## Instructions for the task
From the material below, list every line containing "will".

## Data supplied
________________________________________

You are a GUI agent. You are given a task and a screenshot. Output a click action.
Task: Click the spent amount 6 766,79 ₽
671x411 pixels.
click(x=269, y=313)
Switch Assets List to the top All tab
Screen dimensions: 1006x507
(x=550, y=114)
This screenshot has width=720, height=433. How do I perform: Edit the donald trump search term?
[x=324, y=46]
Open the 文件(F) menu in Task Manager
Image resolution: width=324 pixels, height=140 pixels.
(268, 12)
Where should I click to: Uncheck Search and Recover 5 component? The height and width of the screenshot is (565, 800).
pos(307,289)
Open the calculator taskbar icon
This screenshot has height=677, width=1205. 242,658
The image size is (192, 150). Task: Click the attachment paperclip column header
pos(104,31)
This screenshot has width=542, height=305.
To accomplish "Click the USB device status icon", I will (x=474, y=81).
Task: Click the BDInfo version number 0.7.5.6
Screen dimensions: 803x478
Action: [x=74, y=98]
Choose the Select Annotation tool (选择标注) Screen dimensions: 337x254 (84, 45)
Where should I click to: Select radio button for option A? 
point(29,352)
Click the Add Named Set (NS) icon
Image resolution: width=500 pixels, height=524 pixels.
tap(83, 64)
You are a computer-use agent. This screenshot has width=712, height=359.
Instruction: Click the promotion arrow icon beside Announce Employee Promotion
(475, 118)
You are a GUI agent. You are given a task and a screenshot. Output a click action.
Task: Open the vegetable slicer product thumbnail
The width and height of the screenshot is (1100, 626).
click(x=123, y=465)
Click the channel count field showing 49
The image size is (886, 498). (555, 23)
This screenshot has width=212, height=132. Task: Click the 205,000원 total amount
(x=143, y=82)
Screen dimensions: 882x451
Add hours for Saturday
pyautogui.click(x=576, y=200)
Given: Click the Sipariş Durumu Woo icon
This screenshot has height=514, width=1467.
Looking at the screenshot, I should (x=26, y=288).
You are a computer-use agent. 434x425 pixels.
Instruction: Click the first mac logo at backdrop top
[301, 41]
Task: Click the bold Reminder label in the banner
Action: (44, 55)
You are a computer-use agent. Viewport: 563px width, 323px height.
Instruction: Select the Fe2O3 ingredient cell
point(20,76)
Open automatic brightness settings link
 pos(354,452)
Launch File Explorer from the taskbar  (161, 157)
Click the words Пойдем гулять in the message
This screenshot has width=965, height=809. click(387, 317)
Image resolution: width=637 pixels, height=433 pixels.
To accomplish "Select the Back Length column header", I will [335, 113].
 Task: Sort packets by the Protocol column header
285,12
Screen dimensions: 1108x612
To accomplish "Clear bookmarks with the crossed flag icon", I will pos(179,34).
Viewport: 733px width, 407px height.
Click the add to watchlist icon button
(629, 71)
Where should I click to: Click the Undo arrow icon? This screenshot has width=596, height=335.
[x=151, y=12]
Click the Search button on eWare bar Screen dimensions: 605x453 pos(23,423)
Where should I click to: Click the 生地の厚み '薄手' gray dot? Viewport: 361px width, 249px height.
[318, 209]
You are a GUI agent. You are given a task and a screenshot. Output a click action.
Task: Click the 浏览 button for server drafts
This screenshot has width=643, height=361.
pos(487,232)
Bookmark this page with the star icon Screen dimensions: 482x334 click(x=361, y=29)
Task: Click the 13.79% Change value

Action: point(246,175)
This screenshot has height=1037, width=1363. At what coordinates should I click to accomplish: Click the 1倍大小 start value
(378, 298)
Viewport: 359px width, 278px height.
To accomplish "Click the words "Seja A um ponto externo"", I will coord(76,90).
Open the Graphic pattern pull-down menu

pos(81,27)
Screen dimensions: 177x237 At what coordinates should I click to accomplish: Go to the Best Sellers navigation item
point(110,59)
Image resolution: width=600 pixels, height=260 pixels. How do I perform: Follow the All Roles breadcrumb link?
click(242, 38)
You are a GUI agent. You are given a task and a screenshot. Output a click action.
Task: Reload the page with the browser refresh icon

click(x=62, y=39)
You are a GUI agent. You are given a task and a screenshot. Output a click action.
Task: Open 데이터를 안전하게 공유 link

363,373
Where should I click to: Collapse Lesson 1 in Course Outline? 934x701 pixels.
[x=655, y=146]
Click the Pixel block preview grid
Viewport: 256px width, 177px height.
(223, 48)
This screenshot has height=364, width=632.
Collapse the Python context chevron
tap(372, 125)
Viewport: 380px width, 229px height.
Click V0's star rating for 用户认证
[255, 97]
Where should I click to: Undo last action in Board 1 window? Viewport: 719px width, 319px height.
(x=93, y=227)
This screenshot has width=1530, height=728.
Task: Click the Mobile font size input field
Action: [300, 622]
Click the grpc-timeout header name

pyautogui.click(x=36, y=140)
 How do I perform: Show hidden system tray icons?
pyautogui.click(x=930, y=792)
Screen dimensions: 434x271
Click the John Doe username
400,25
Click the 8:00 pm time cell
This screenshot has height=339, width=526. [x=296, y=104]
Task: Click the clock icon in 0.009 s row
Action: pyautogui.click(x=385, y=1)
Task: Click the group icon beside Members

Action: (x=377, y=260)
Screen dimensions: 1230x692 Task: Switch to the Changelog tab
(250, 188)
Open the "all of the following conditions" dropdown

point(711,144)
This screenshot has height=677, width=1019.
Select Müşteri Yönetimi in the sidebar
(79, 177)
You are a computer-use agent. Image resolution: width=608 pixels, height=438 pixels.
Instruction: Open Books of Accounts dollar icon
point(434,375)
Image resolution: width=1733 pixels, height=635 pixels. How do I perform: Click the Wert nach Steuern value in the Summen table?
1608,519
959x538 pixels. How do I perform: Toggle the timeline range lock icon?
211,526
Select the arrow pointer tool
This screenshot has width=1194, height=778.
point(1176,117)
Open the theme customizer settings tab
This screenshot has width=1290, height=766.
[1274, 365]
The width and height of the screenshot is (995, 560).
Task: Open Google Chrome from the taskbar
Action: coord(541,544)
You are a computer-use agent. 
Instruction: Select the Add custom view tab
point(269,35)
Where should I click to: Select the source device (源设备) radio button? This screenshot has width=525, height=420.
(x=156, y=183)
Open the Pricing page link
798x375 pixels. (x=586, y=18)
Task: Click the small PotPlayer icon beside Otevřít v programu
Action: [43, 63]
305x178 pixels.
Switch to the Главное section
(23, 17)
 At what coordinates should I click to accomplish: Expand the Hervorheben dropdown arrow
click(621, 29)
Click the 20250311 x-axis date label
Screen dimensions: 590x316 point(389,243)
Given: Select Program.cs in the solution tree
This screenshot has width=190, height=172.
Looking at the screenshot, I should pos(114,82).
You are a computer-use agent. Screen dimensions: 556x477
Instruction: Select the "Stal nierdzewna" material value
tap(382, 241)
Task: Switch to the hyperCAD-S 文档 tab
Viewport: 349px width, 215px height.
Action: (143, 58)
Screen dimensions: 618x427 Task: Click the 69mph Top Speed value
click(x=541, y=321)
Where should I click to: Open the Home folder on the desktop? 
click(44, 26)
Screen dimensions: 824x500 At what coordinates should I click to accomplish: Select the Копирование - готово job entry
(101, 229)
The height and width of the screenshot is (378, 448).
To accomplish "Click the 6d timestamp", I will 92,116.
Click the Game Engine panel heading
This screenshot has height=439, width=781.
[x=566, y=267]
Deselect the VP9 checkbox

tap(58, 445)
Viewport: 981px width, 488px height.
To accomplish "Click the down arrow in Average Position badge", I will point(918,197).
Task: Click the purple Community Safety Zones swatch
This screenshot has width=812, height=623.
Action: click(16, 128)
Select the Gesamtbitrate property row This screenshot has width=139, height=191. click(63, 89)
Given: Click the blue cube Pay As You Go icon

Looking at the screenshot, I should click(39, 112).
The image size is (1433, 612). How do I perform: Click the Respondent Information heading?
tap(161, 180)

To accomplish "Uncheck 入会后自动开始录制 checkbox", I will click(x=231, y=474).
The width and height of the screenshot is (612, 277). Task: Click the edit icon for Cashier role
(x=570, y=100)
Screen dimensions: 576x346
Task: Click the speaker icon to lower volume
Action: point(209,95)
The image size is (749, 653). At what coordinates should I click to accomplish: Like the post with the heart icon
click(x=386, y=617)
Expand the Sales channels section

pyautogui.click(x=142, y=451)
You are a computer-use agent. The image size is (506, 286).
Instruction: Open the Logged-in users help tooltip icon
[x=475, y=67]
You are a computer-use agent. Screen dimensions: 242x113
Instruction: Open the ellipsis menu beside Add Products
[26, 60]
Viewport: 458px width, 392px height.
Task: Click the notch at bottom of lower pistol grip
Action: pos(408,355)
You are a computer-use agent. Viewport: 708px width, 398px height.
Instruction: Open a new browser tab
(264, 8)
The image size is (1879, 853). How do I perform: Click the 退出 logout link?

________________________________________

## Exercise answer
To accomplish "Click the USB device status icon", I will (x=474, y=81).
To accomplish "Select the Back Length column header", I will [335, 113].
To accomplish "Clear bookmarks with the crossed flag icon", I will pos(179,34).
To accomplish "Click the words "Seja A um ponto externo"", I will coord(76,90).
To accomplish "Click the 6d timestamp", I will 92,116.
To accomplish "Click the down arrow in Average Position badge", I will point(918,197).
To accomplish "Uncheck 入会后自动开始录制 checkbox", I will click(x=231, y=474).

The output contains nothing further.